## HOW TO COMPLETE THIS TASK
In the text below about doing yoga during airport layovers, what does the writer lay out to use as a personal layover space?

## EXERCISE TEXT

I know that long flights can be a pain, but here’s some tips for the savvy traveler to keep your body and mind feeling good!
When you arrive to your gate, look for a space by the outlet at the wall and plug in your phone, laptop or charge your camera battery. While you are charging up, you will have an opportunity to do a few yoga postures to calm your nerves and to prepare your body for your trip. I usually travel with a yoga mat, but rarely want to unroll in in the airport, unless the layover is really long! I always have a sarong or pareo in my backpack that I lay out and use as my personal layover space. I also try and wear slip on shoes (for less hassle in the security line), which makes it easy to kick my shoes off and have a seat.
Sitting in an airplane seat can really wreak havoc on your hips, hamstrings and back. I like to do a low-key routine to address these areas specifically. You might be surprised at how many people AREN’T looking at you while you get your guru on, but if you do feel the eyes of an onlooker, just remember that they are probably admiring what you are doing for yourself. Remember as you do your sequence to breathe deeply, keep your eyes open and luggage nearby.

## SUPPLIED DATA
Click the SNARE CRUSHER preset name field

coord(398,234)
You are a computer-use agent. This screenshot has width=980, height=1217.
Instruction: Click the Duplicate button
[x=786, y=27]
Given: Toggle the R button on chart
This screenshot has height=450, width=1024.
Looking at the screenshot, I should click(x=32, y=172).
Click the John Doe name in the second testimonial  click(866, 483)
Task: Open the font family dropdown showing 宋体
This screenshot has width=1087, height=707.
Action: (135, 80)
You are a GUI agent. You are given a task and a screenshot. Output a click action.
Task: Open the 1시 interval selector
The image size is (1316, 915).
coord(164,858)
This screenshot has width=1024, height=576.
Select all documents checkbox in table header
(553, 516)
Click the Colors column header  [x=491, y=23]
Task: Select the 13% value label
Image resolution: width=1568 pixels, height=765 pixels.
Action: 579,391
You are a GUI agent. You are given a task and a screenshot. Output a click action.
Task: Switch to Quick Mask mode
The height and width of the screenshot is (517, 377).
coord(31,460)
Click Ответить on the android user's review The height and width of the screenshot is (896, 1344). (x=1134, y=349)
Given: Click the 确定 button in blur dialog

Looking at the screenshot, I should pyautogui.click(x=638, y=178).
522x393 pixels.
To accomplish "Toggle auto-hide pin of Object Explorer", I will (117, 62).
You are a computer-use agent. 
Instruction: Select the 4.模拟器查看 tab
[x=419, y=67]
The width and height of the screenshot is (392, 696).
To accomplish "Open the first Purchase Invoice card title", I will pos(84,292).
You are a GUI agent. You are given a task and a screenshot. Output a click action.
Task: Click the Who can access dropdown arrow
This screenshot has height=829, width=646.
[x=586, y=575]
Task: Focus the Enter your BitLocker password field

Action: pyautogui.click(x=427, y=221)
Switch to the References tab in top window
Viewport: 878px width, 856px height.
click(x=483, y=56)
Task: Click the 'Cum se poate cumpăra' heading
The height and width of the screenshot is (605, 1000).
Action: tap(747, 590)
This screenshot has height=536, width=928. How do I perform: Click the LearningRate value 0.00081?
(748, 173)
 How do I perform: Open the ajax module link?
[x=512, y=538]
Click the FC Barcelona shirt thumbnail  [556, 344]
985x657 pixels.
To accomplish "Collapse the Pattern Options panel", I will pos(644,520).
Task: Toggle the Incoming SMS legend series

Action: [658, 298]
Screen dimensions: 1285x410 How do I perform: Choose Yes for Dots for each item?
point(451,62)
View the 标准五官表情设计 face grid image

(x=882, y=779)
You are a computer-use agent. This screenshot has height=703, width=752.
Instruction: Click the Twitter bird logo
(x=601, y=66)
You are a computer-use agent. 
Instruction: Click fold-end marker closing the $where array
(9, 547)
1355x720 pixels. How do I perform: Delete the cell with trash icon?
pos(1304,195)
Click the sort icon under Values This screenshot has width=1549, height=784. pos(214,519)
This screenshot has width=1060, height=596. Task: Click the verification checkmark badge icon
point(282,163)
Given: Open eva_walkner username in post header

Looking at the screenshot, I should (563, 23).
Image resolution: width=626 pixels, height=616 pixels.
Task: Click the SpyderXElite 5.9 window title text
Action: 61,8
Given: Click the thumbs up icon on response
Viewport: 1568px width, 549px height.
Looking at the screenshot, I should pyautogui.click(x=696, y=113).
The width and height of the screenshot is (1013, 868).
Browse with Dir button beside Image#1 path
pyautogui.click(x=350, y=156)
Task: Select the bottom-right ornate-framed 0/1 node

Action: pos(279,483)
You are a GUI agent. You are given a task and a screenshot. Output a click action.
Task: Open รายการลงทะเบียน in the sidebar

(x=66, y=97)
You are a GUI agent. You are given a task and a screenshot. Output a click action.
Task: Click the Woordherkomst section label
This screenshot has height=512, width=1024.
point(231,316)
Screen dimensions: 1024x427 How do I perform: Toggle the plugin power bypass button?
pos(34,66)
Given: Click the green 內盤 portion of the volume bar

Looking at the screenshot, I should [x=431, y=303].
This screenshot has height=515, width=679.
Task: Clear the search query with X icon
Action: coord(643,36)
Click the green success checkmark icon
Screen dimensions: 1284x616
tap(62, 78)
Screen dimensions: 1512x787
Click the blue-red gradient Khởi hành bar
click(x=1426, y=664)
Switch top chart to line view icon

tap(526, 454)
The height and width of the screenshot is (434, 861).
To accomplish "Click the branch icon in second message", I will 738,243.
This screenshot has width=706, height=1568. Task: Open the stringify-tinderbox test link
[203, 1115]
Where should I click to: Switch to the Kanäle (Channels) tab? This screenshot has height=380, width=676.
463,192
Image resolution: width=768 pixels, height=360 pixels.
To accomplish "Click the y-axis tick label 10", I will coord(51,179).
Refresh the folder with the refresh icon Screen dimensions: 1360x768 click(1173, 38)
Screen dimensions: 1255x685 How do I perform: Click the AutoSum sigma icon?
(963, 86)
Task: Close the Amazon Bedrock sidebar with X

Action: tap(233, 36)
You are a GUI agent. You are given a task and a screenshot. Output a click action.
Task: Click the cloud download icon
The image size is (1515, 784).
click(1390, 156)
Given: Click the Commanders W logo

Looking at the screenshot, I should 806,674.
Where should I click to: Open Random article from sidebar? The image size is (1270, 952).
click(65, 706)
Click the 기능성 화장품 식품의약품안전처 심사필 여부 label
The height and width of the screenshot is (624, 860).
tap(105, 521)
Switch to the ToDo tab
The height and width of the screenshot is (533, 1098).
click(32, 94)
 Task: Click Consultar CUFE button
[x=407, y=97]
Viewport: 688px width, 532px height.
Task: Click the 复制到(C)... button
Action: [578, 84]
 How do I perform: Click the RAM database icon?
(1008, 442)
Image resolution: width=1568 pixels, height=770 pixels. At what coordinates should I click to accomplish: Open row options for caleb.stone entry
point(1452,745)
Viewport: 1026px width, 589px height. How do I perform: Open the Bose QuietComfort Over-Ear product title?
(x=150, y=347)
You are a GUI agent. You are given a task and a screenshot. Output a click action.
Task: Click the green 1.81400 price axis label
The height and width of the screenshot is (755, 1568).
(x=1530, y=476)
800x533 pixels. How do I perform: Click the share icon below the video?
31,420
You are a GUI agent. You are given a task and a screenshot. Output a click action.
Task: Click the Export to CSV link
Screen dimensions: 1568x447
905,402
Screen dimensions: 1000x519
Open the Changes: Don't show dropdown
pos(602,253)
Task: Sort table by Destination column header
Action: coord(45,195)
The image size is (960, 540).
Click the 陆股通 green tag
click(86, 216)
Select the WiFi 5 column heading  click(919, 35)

## YOUR SOLUTION
A sarong or pareo carried in the writer's backpack.